It hardly needs saying that Gen Y is better prepared than any previous generation to do battle in cyberspace. To prevail, however, it will need the proper resources, as well as the proper military structure. Authority and decision rights will have to be more broadly distributed, so that those fighting on the information front can act in real time, as their enemies do. This does not require replacing or negating decisions made by top leadership; rather, in an environment of networked warfare, people in the field and at computer monitors need greater leeway to carry out those decisions. In effect, it means redesigning military structures and processes to distribute authority and accountability more broadly.
Increased empowerment is a natural outgrowth of any well-designed, well-executed reengineering initiative. In the corporate sector, for example, good organizational redesign accomplishes much more than reducing head count and cutting costs; it also flattens the organization and brings people throughout the enterprise closer to the problems they are being asked to solve, giving them the authority to act in pursuit of organizational goals. The problems at Walter Reed Army Medical Center in its treatment of wounded soldiers are somewhat typical of bureaucracies that have become too layered and impersonal. The best cure for such problems is to infuse the organization with a sense of urgency and unified mission and to hold people responsible for taking commonsense actions, instead of passing the buck to some other faceless part of the bureaucracy.
Current leadership is well aware that the military needs this kind of empowerment and esprit, even if such goals seem elusive. A few years ago, Marine Corps leaders and their staffs visited a Wall Street trading desk. “These are the dynamics I want us to have in battle,” declared one general, pointing to the traders’ seamless communications, speed, agility, and ability to multitask. Happily, members of Gen Y already seem to possess such dynamics, almost as a birthright.

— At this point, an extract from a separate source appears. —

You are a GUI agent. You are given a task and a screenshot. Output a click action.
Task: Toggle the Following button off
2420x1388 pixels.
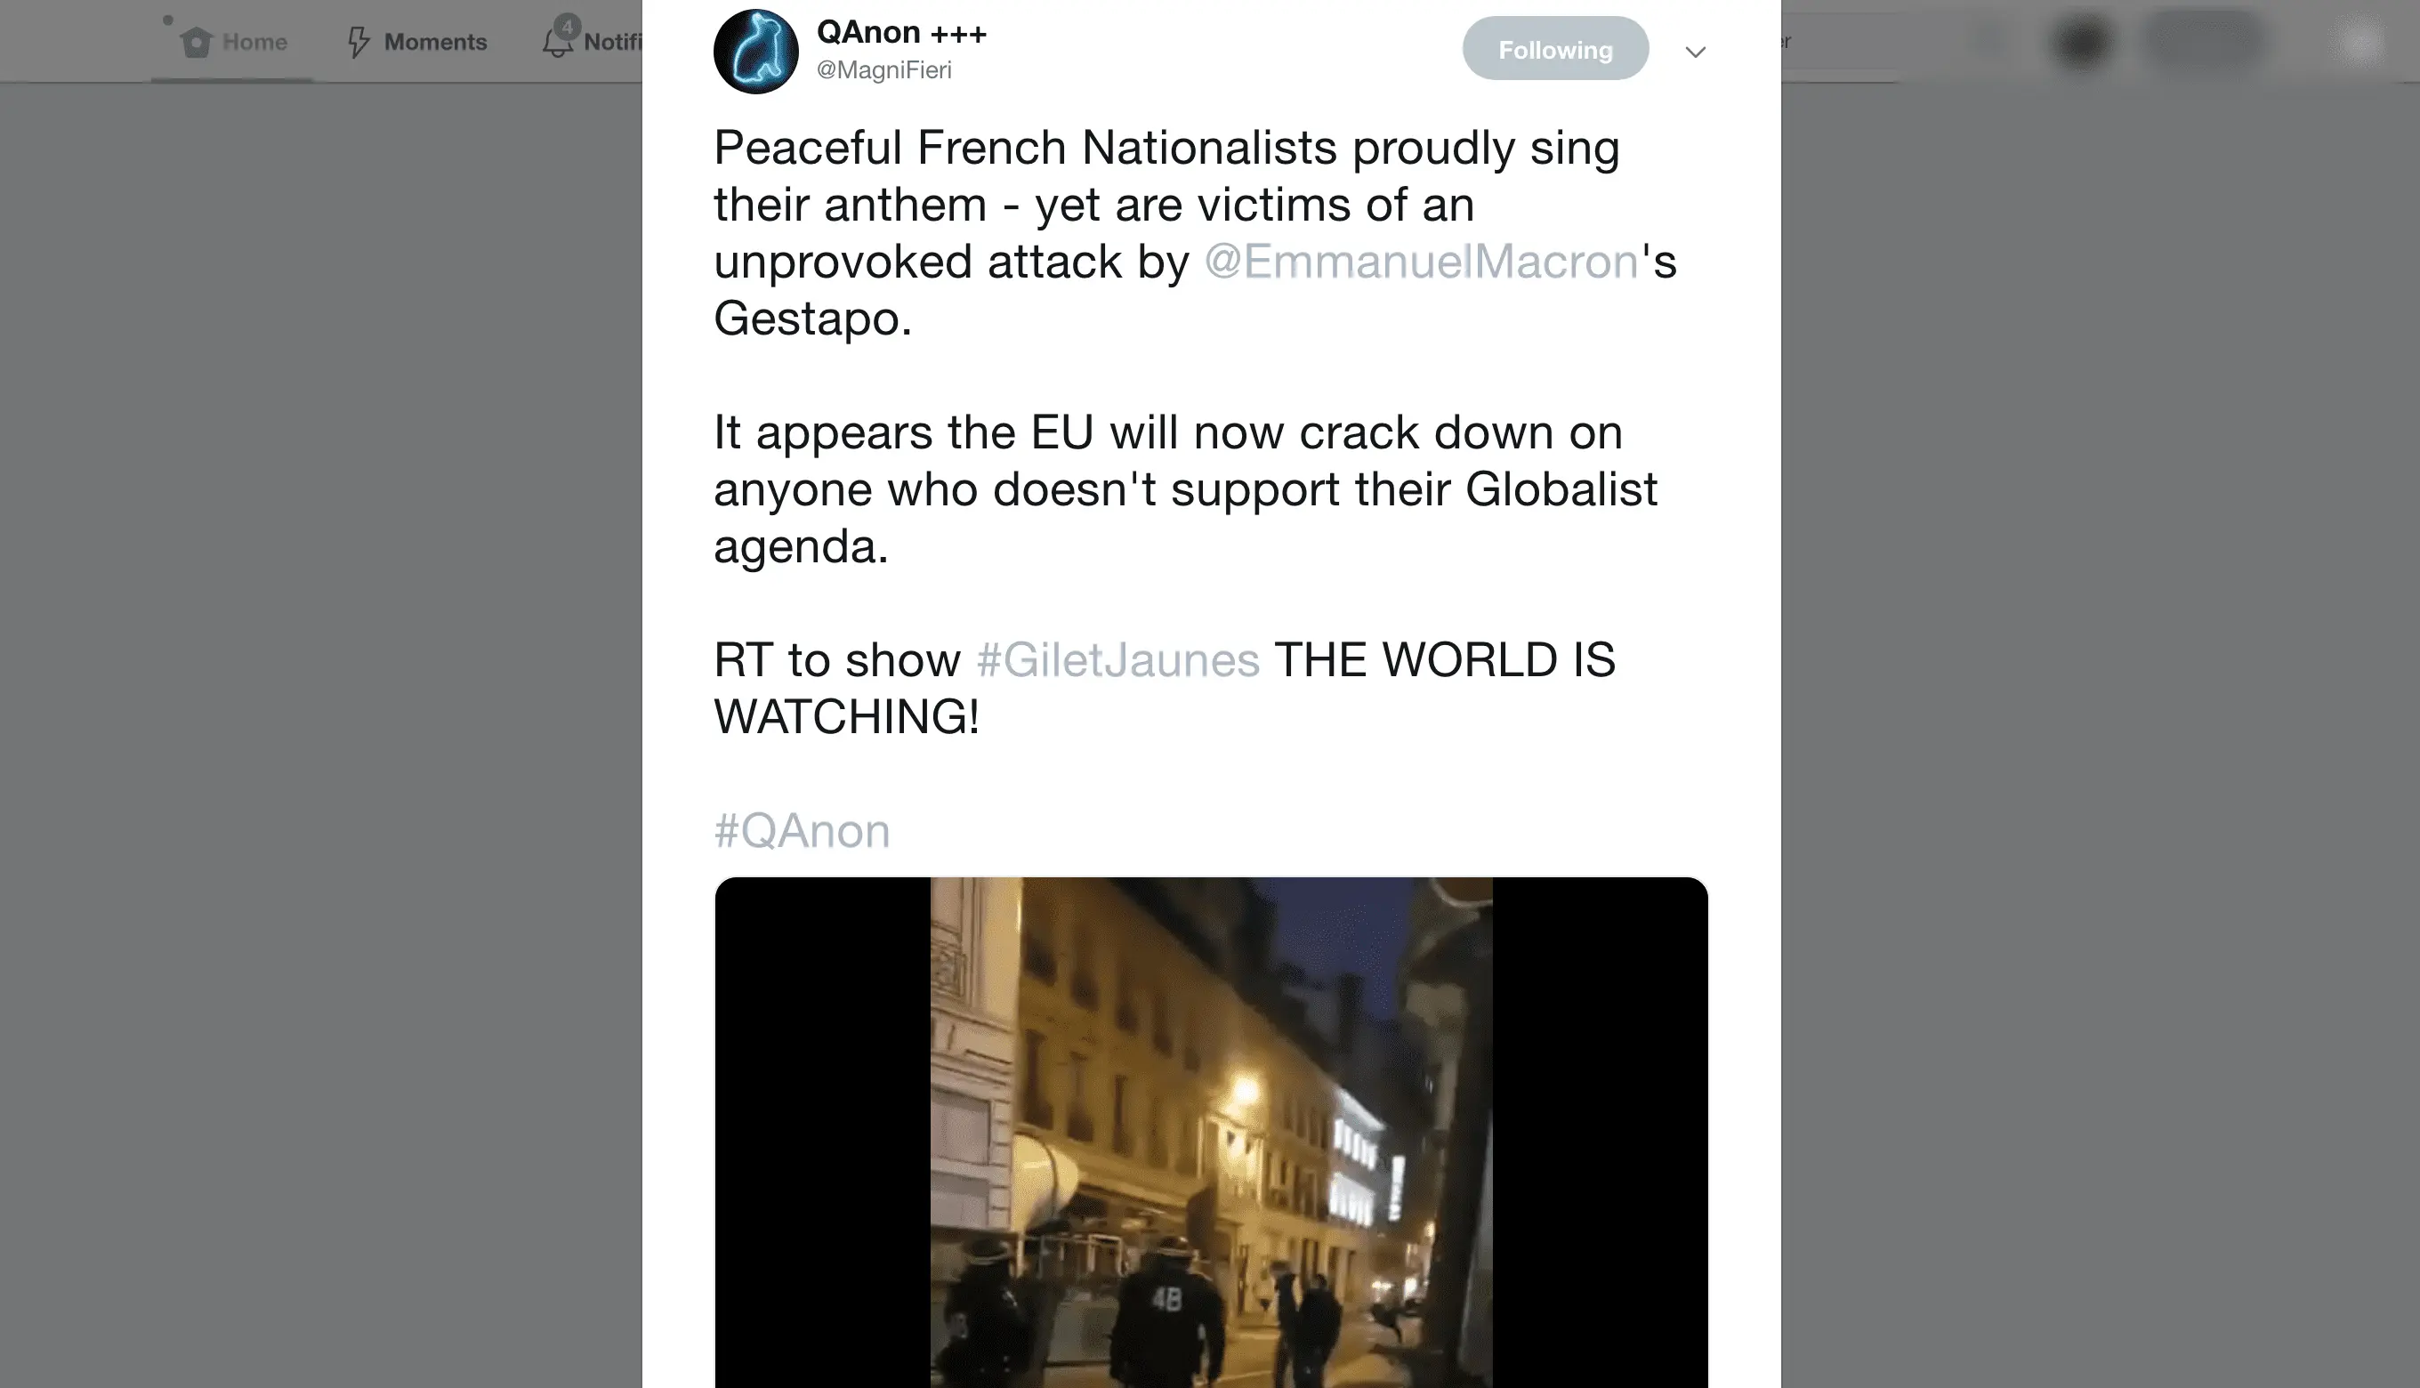click(1556, 49)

In short, the military’s greatest human capital need may be the structures and leadership techniques with which to leverage the inherent strengths of its new generation of people. Some might argue that the U.S. military has already delegated too much responsibility, and with disastrous results — witness the Abu Ghraib prison scandal. Such incidents of abusive behavior, however, result not from delegating responsibility but from poor leadership, inadequate training, and lack of accountability.
The Leadership Challenge
Leadership is, of course, the all-important key to empowering a military soon to be dominated by millennials. And leadership must begin with recruiting people who are highly enthusiastic from the start — much as the Marine Corps, Navy Seals, and Army Special Forces have traditionally done. Lately, the U.S. military has been struggling to fulfill its recruitment mission. In addition to a rising rate of voluntary attrition among the Army’s junior officers, the enlistment and retention of African-Americans in all four services has been declining since well before the United States began its engagement in Iraq. Such disturbing trends may point to something more than the unpopularity of the engagements in Iraq and Afghanistan; they may also point to a breakdown between the promises that the military makes to its recruits and the actual value that it delivers.
Until recently, the military has offered its enlisted men and women a strong value proposition — preparation for a better way of life through continuing education; practical training in useful skills; the inculcation of strong, wholesome values; and the opportunity to forge strong peer relationships. Now, not only are troops made to serve more combat tours in dangerous circumstances, but they also may not always receive the strong life-preparation skills that were provided in the past. If so, military recruiters are working against the grain of Gen Y’s strong commitment to family and community.